Although the Bill is dead and buried now, the damage has been done and the latent need for freedom re-awakened. And with the death of Hong Konger Alex Chow during the clash with the police, the will to carry on appears stronger every passing hour. Perhaps, it’s irrevocable now.

China clearly risks being suckered into a Tiananmen Square-like situation, something the Chinese would hate to get into. The world has already forgiven them once, it might not the second time, never mind how powerful they are today. Tiananmen Square 2.0 will also alienate the people in the Mainland itself. Xi has worked very hard to become entrenched as an unchallenged leader. He wouldn’t want to rock his own boat and invite whispers of resentment by his own people.

Had the situation been handled more gently and with tolerance, China wouldn’t have had to deal with a Hong Kong that has become radicalized in a short span of under six months.
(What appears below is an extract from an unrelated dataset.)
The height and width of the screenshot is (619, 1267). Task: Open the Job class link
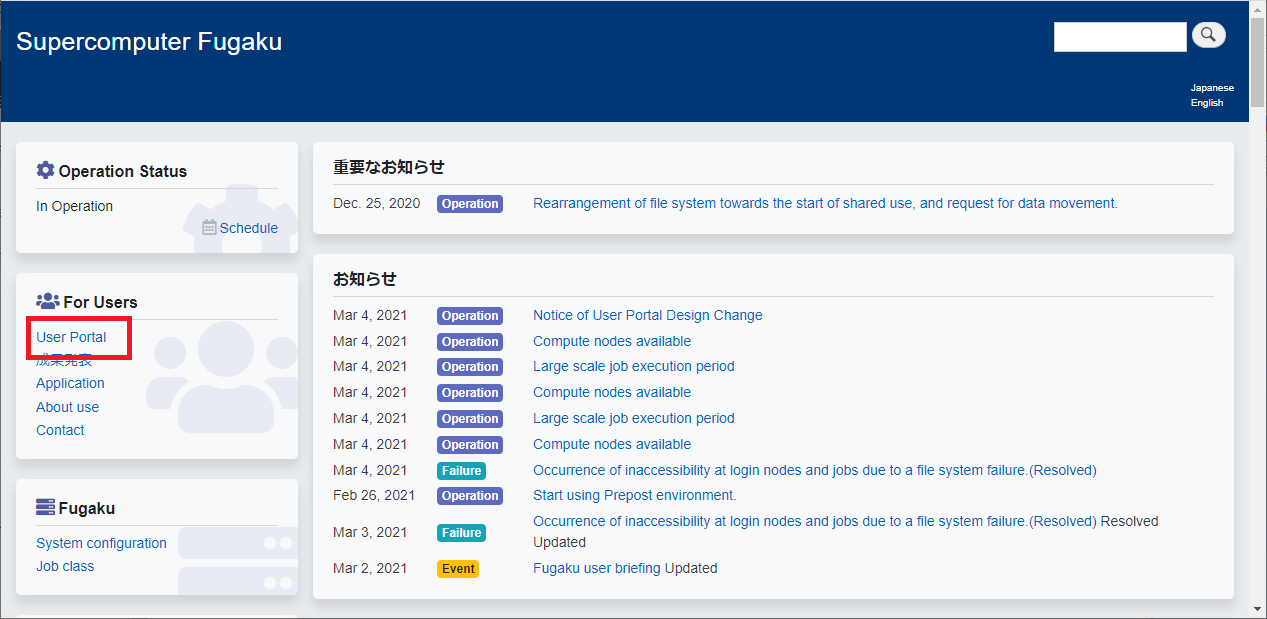point(65,566)
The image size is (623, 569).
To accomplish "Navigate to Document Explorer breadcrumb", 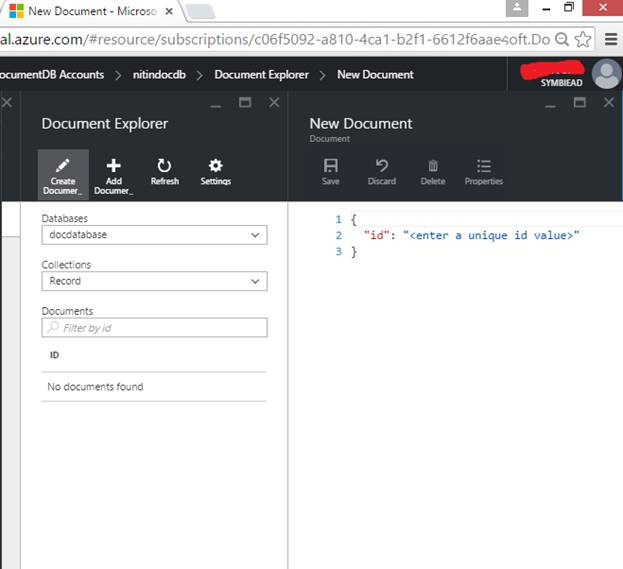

This has become bigger, much bigger, than any of China’s many other problems. Trade war with the United States or the challenges the Belt and Road Initiative faces pales in comparison. This is an unending nightmare for Xi Jinping and there is hardly any solution that does not come with far-reaching damages for China.

Hong Kongers will not back down, so the final option would be to mobilize the military to crush the rebellion. If that happens, Hong Kong will lose its status as a multipurpose global destination and with it, so might China. To make matters worse, it would strengthen Taiwan’s resolve to continue to defy China and oppose China’s proposal to come under the gambit of its own “One Country, Two Systems” framework. The final and most telling blow would be when the Chinese people themselves are forced to have second thoughts about their indomitable leader.

When China looks back, it will regret the Extradition Bill. But Xi Jinping will do well to use his mistake as a teaching tool. He should also learn the art of embracing impermanence.